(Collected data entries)

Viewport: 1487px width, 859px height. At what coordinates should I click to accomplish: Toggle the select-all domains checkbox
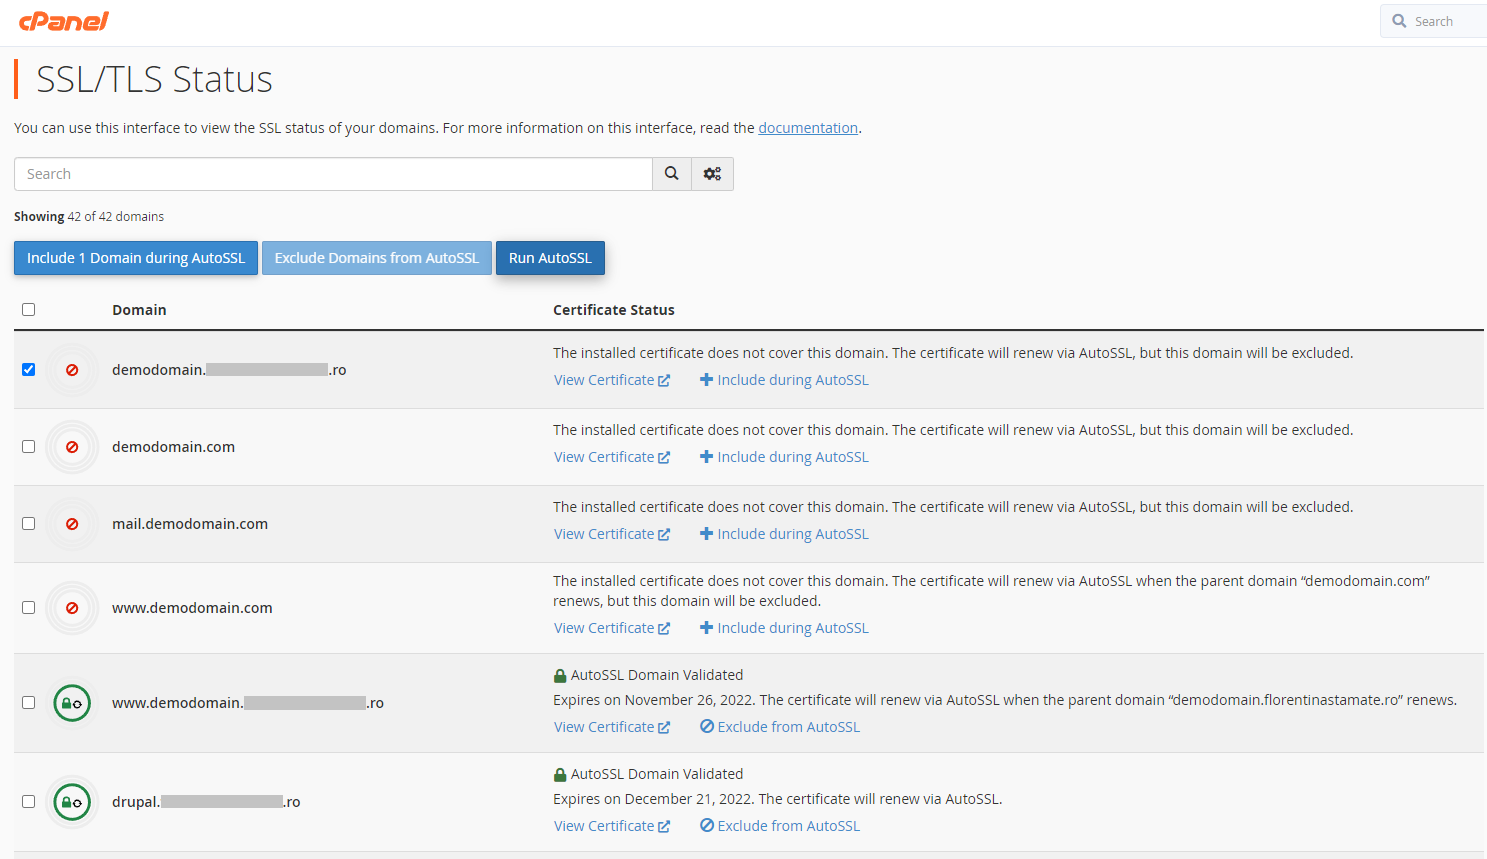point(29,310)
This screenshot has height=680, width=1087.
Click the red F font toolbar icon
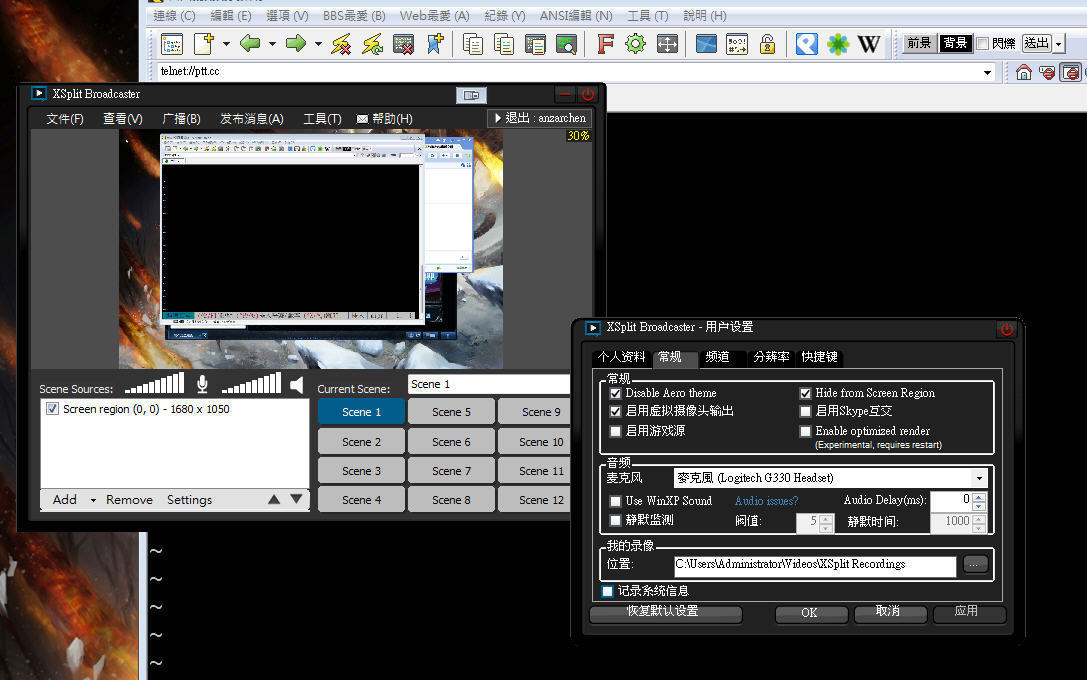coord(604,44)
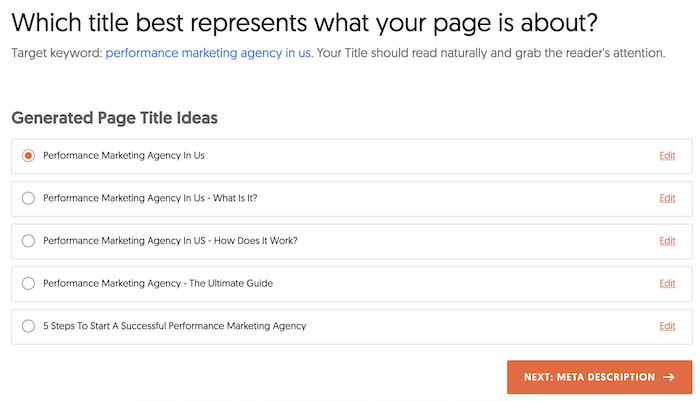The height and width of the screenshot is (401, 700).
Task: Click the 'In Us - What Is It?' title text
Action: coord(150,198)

WHAT YOU HAVE TO DO »
Your answer must be an exact copy of the data above, minus its pictures.

COMPLETED TASK »
Viewport: 1487px width, 859px height. At what coordinates should I click to accomplish: Toggle the select-all domains checkbox
point(29,310)
This screenshot has height=680, width=1087.
Click the red F font toolbar icon
coord(604,44)
The height and width of the screenshot is (401, 700).
Task: Click the 'In Us - What Is It?' title text
Action: coord(150,198)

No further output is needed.